- Saved data entries -
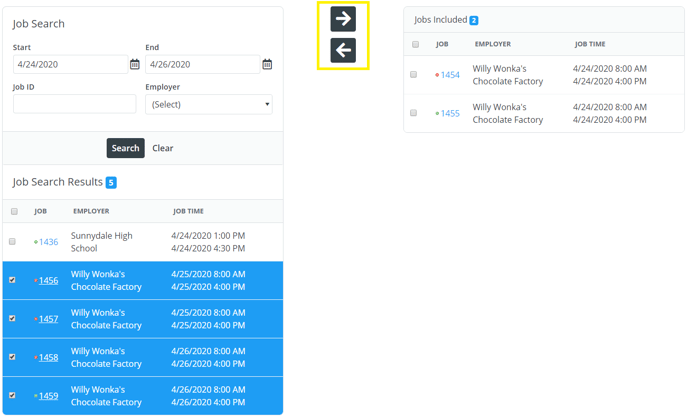Image resolution: width=688 pixels, height=419 pixels.
Task: Uncheck the box for job 1456
Action: [13, 280]
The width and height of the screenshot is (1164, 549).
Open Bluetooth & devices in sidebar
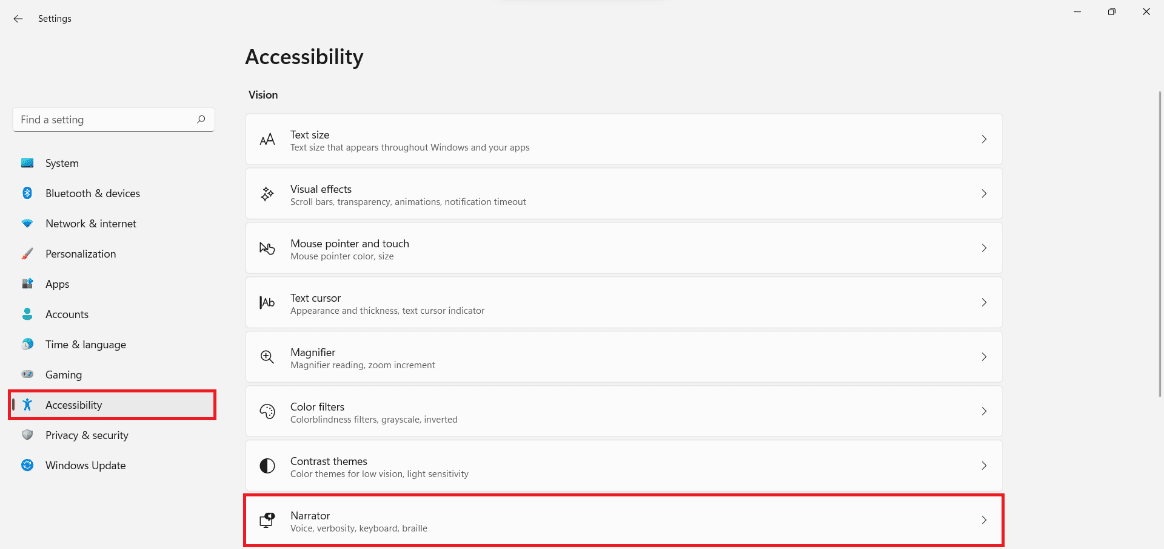coord(92,194)
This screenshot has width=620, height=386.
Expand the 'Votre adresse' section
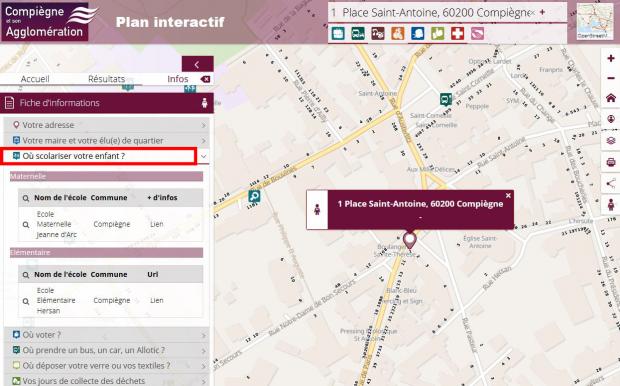[x=106, y=125]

- What the task asks -
Search each line of the data above for "screenshot", and copy the lines where it occurs.

- Solved exercise -
The width and height of the screenshot is (1164, 549).
This screenshot has width=620, height=386.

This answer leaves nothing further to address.